The Large Magellanic Cloud should be a wreck. It has spent gigayears in mutual tides with the Small Magellanic Cloud, exchanging gas and stars vigorously enough to build the Magellanic Bridge and Stream, and it is now plunging through the Milky Way's halo at high velocity on a likely first-infall orbit (van der Marel 2004; Patel et al. 2020). Yet its disk remains massive, rotationally supported, only moderately warped, dynamically cold, gas-rich, and decorated with a coherent spiral arm.

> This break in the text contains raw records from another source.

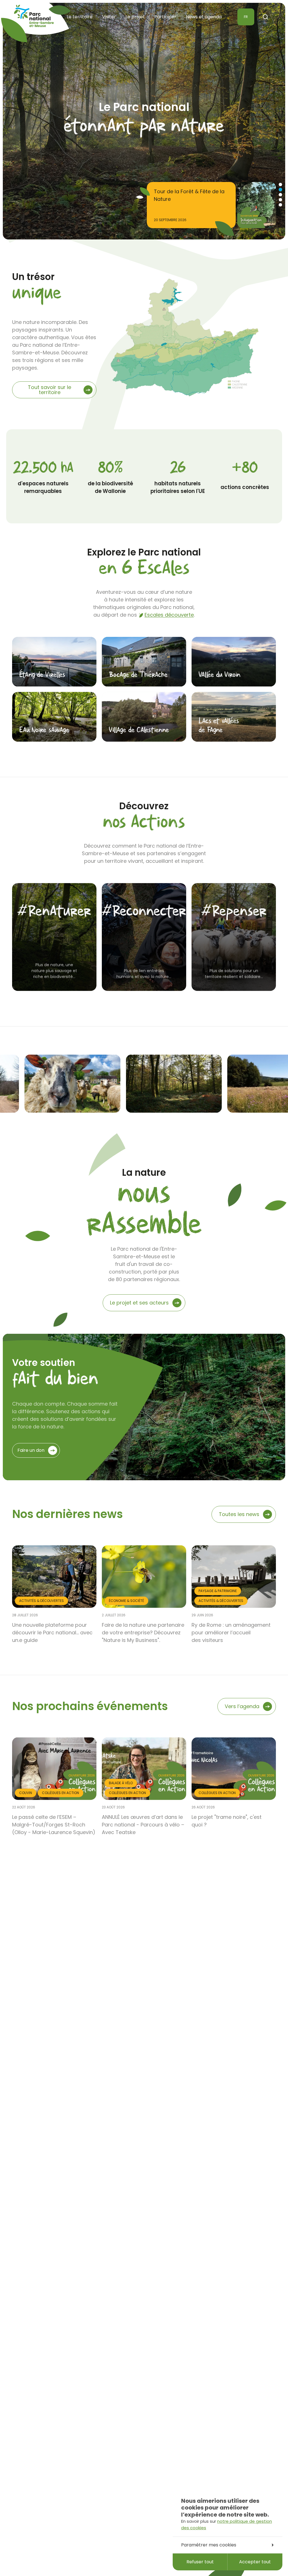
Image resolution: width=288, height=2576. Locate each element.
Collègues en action (60, 1792)
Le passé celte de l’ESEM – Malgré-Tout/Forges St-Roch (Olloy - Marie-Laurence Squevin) (53, 1824)
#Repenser (234, 911)
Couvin (25, 1792)
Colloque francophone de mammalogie (186, 195)
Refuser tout (200, 2562)
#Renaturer (54, 911)
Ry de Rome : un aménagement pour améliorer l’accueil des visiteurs (231, 1632)
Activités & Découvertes (41, 1600)
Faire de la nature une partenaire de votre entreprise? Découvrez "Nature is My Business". (143, 1632)
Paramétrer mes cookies (208, 2545)
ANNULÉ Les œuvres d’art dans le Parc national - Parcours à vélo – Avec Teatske (143, 1824)
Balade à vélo (121, 1783)
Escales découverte (169, 614)
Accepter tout (255, 2562)
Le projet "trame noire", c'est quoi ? (227, 1820)
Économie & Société (126, 1600)
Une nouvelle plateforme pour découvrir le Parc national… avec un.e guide (52, 1632)
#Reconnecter (143, 911)
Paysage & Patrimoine (218, 1590)
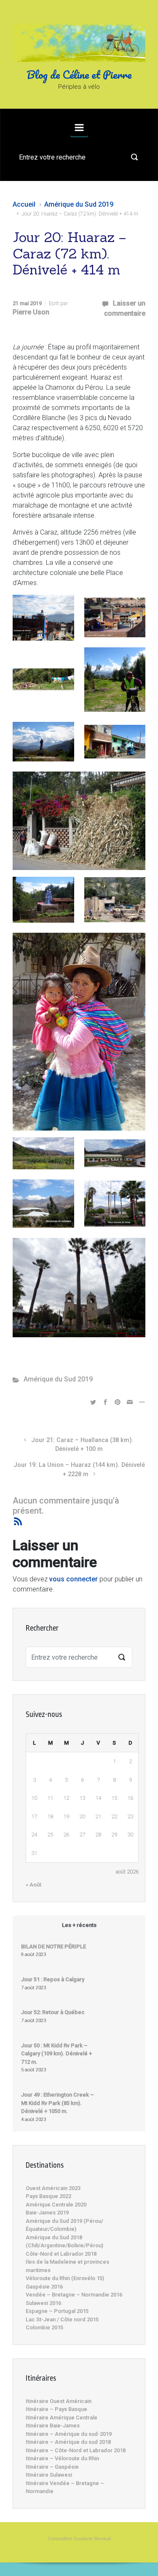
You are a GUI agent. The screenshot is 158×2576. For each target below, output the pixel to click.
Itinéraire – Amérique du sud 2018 (68, 2442)
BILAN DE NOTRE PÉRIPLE (53, 1946)
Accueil (24, 204)
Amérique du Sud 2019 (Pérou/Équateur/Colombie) (64, 2225)
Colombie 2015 (44, 2327)
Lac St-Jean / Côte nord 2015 (62, 2319)
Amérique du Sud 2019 (78, 204)
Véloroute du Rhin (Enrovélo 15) (65, 2278)
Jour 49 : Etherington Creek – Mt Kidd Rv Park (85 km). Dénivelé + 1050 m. (57, 2103)
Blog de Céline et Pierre (79, 74)
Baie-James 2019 (47, 2212)
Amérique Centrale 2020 (56, 2204)
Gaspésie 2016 (44, 2286)
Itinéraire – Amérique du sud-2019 (69, 2434)
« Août (33, 1884)
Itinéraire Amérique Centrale (61, 2417)
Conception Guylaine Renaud (79, 2538)
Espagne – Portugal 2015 (57, 2311)
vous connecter (73, 1579)
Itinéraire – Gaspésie (52, 2467)
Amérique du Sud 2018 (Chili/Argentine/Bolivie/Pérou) (64, 2241)
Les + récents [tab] (79, 1925)
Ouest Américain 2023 (53, 2188)
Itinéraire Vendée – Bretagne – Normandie (65, 2487)
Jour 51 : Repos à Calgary (52, 1979)
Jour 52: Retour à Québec (53, 2012)
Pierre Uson (31, 312)
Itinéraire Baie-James (53, 2425)
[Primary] (79, 127)
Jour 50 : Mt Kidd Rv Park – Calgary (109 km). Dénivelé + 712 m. (56, 2053)
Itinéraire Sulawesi (49, 2475)
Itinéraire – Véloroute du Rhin (62, 2458)
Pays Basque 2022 (48, 2196)
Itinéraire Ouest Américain (58, 2401)
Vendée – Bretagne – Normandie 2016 (74, 2294)
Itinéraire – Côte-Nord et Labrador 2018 (76, 2450)
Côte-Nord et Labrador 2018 (61, 2254)
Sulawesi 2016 (43, 2303)
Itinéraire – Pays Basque (56, 2409)
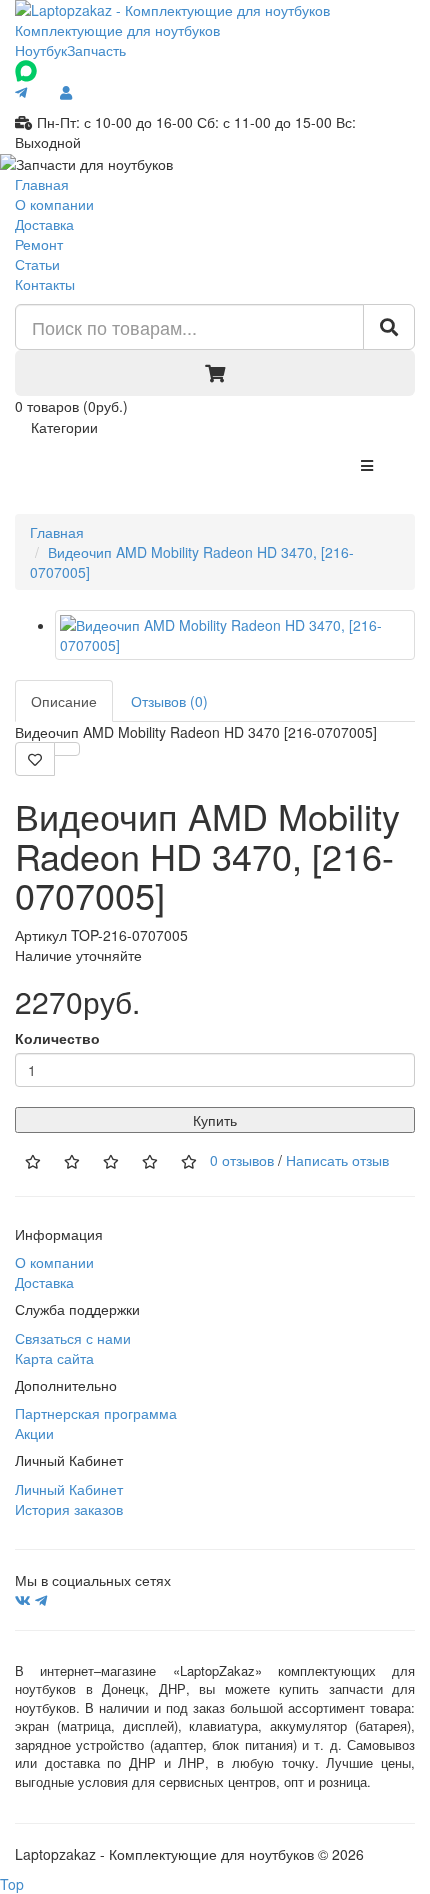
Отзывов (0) (169, 701)
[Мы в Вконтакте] (23, 1600)
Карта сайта (54, 1358)
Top (12, 1884)
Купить (215, 1120)
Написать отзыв (337, 1160)
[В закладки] (35, 759)
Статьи (37, 264)
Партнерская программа (96, 1413)
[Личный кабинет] (66, 92)
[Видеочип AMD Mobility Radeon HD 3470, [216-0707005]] (235, 635)
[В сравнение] (67, 749)
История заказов (69, 1509)
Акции (34, 1433)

In ΛCDM the survival is hard-won. Close passages in a dense dark matter environment heat disks; dynamical friction between the LMC's own massive halo and the Milky Way's transfers orbital energy into internal disturbance; and simulations of comparable interactions routinely destroy long-lived spiral structure and produce warps far more severe than observed (Besla et al. 2012; Garavito-Camargo et al. 2019). Keeping the disk this intact through this history requires tuned halo masses, orbital geometries, and feedback prescriptions, and the tuning must coexist with the same halos' obligations elsewhere, to the Stream, the Bridge, the wake the LMC should raise in the Milky Way's halo, and the satellite-plane perturbation arguments.
The standing connects the LMC to the broader pattern of structures surviving their predicted destruction: thin disks through merger schedules, bars staying fast, and now a dwarf disk staying cold through an interaction history that should have shredded it.